▶ _TEXT EXCERPT_
(begin)

Images from here and here
Considering the topic of the "must have" accessory for the upcoming seasons, the first thought that occurred to me seems risky given the latest Carnival of the Couture is hosted by the eminent Bag Snob.
My necessity is an anti-accessory that I will wield in the cause of health, beauty, and freedom. I must have a pair of pocket snippers sharp enough to cut away the blight of gigundous bags currently weighing down natural loveliness all over the borough. As creators and consumers wallow deeper and deeper into a trend, some inevitably reach the outer extremes which are also invariably ridiculous. Remember the mutton chop sleeves so propped with starchy facing as to block one's earholes and grant young beauties the profiles of glitter-plaid vultures?
As if I needed to be reminded how boringly "done" so much of the current look is, I just watched the 1978 hit movie Foul Play. In it, Goldie Hawn wore the floppy long bangs, the peasant-style dress, capelet wrap with fabric flowers, halter dress, and printed skirts. She played a librarian, so these were toned-down, movie-stylist versions. Not too offensive really, and usually cute on her. The only big difference was that unlike today's desire for several visible, lacy layers of foundation, beneath her diaphanous fabrics, at least on top Goldie was girly commando. Rocking the pertness old-school.

(end)

▶ _AIM_
Continue the fashion post on the season's must-have accessory, starting right after its last sentence. The items that follow have no connection to the fashion post.

Element lookup records
(begin)

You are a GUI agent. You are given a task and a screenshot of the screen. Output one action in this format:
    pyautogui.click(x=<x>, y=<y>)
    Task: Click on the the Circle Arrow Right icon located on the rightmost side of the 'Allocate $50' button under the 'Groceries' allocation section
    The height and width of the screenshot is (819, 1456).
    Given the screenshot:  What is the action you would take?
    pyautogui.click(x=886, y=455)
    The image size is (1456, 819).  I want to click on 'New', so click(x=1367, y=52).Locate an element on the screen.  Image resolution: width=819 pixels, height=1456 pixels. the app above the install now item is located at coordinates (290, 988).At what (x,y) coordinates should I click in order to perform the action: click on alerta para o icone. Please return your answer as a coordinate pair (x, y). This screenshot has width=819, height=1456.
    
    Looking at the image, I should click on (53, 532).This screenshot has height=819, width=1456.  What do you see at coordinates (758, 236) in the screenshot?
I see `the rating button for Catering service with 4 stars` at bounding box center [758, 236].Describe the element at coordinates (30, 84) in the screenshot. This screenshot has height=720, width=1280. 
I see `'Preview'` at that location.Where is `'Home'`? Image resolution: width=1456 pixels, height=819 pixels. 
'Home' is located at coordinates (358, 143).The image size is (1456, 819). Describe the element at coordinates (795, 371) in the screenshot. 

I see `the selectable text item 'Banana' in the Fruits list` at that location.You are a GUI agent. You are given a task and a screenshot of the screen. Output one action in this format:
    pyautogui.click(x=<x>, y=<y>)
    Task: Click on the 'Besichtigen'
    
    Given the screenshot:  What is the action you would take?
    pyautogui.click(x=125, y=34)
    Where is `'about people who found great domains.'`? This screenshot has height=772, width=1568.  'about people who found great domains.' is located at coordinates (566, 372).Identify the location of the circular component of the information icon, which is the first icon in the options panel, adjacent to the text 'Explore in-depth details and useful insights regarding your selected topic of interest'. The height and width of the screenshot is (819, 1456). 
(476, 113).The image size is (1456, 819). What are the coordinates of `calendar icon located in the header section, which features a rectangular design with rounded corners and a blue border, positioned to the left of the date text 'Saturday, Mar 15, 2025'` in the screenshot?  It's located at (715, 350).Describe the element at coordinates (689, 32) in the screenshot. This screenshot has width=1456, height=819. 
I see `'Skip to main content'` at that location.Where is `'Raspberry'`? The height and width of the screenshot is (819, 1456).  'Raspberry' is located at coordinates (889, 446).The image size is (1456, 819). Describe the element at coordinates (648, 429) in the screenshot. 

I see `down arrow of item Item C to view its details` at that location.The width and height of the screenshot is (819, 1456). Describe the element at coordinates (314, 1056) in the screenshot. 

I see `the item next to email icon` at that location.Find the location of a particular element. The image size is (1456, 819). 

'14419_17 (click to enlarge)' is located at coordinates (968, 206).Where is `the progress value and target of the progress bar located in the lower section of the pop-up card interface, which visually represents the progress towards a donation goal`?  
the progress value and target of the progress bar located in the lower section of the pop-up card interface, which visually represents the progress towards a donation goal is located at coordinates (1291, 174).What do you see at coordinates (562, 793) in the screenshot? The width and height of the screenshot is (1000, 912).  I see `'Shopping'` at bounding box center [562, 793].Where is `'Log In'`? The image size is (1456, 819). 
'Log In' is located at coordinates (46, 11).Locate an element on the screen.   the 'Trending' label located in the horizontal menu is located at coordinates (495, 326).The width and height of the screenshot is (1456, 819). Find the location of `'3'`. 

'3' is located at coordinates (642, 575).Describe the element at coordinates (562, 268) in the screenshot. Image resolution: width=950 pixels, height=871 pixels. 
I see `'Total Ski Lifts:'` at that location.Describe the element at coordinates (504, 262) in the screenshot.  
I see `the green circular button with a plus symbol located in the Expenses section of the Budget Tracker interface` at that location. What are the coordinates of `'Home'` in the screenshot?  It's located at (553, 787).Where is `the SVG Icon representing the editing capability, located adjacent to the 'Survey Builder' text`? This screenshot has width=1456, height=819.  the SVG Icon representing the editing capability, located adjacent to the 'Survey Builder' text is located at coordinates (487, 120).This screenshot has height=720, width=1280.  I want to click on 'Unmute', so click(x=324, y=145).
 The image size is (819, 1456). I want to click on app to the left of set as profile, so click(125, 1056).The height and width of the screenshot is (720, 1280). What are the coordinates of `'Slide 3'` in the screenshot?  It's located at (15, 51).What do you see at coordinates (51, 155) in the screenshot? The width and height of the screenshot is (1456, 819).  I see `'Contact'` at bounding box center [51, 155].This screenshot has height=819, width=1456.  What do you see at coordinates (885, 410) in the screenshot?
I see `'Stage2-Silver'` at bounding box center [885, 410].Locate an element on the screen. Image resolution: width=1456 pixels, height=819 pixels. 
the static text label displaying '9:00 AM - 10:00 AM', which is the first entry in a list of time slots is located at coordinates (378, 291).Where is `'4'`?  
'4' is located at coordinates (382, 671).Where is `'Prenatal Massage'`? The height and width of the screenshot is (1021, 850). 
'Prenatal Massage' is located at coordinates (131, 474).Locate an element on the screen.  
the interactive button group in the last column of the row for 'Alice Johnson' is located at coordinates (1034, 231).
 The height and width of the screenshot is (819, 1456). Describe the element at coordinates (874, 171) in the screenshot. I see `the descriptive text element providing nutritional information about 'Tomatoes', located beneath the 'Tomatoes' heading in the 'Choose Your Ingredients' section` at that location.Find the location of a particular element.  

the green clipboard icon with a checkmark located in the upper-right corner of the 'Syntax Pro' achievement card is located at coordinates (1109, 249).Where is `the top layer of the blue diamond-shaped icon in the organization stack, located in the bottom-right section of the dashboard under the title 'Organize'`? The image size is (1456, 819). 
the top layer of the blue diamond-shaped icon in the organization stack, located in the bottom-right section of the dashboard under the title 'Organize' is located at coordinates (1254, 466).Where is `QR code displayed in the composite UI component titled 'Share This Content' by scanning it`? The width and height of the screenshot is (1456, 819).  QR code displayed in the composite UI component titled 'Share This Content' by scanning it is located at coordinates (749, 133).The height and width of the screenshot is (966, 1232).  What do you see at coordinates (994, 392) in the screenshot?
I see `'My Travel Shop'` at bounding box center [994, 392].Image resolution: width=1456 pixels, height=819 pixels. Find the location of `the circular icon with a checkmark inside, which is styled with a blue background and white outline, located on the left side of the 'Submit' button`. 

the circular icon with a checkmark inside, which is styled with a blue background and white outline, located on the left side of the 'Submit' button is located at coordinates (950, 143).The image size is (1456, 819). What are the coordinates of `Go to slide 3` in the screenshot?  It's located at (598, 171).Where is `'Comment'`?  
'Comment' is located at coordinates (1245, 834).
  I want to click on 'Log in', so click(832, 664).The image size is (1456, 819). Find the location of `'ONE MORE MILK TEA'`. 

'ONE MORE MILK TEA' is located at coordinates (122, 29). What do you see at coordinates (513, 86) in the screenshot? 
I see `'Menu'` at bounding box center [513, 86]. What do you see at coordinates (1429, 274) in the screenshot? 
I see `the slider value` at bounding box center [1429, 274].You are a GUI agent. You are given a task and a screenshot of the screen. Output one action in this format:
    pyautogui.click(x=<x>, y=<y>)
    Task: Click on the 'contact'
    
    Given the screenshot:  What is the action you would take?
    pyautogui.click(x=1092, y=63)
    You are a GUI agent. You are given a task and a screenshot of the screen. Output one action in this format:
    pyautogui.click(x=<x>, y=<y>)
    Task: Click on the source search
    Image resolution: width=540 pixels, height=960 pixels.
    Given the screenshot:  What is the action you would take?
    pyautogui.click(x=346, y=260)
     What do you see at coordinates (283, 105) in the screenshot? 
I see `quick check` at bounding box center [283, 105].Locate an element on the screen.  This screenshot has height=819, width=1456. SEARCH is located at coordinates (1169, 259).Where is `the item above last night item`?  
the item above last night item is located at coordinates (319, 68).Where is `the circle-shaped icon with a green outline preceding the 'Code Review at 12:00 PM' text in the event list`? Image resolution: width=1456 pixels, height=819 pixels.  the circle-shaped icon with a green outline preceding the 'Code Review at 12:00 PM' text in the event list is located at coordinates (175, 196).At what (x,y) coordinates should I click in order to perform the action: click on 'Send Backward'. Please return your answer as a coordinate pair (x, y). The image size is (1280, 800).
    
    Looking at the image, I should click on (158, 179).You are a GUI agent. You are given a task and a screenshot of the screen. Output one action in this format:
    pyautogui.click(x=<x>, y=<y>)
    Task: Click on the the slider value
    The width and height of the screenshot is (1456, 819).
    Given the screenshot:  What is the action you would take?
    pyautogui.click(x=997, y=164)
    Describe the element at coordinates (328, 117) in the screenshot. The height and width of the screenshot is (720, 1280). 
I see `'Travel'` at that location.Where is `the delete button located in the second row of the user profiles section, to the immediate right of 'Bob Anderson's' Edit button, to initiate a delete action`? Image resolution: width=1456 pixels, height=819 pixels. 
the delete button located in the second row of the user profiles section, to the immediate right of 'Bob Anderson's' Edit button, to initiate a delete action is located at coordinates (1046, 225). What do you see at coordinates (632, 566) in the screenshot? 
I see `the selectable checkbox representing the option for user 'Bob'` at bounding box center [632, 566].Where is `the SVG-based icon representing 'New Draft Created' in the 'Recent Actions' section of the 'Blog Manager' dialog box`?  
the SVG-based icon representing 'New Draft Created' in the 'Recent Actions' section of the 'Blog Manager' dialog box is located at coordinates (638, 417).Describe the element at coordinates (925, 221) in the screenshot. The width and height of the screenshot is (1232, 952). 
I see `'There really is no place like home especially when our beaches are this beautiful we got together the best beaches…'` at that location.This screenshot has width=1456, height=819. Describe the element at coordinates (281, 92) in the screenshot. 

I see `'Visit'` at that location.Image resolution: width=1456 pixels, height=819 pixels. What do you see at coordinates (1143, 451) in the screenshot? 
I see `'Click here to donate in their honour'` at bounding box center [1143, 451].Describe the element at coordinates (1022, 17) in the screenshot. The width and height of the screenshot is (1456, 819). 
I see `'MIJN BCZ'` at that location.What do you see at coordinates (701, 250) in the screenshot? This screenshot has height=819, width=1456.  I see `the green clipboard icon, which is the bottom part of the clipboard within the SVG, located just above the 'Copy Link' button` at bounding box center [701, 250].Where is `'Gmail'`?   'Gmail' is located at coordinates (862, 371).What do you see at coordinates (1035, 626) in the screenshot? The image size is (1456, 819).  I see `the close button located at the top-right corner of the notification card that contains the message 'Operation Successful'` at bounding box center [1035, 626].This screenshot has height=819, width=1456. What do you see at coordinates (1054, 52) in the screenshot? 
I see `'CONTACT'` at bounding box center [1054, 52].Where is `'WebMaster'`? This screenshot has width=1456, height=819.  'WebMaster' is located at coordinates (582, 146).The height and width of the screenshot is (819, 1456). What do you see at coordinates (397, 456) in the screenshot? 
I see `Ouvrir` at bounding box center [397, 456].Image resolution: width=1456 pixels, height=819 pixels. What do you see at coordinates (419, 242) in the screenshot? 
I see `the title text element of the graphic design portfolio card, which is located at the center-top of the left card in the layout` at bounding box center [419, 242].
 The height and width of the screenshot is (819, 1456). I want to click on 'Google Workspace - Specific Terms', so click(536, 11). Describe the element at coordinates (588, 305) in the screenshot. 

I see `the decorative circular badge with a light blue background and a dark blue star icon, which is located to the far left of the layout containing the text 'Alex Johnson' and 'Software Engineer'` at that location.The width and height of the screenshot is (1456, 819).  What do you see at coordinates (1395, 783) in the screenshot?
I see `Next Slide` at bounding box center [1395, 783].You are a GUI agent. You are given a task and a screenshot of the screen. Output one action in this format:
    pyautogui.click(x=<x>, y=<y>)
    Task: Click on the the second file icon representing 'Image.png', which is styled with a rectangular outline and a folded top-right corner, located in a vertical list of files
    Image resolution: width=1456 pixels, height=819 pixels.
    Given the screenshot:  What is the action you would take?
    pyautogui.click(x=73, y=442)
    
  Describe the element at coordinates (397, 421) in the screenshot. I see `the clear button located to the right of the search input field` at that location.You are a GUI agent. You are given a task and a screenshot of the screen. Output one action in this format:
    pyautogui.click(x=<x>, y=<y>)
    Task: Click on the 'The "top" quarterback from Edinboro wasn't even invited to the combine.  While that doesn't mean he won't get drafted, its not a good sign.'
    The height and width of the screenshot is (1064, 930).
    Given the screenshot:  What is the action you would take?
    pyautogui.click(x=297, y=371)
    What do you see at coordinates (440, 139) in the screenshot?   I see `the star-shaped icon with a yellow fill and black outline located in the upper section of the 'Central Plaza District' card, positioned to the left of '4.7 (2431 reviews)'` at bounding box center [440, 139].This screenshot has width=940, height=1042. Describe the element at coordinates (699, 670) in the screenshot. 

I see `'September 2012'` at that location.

(end)

▶ _ANSWER FOR THE TASK_
Goldie carried a hobo bag, too, but it was sensibly sized. Probably the last one that existed. I expect the warmer seasons of 2006 to bring more (yawn) derivative boho, and ever-increasing bloat of the busy, bedazzled, studded, multi-flapped, draw-stringed, chain-linked, and dangling object-bedecked suitcases that are already dragging down delicate arms, giving nubile youth a deluxe sneak preview into sagging shoulders and arthritic elbows.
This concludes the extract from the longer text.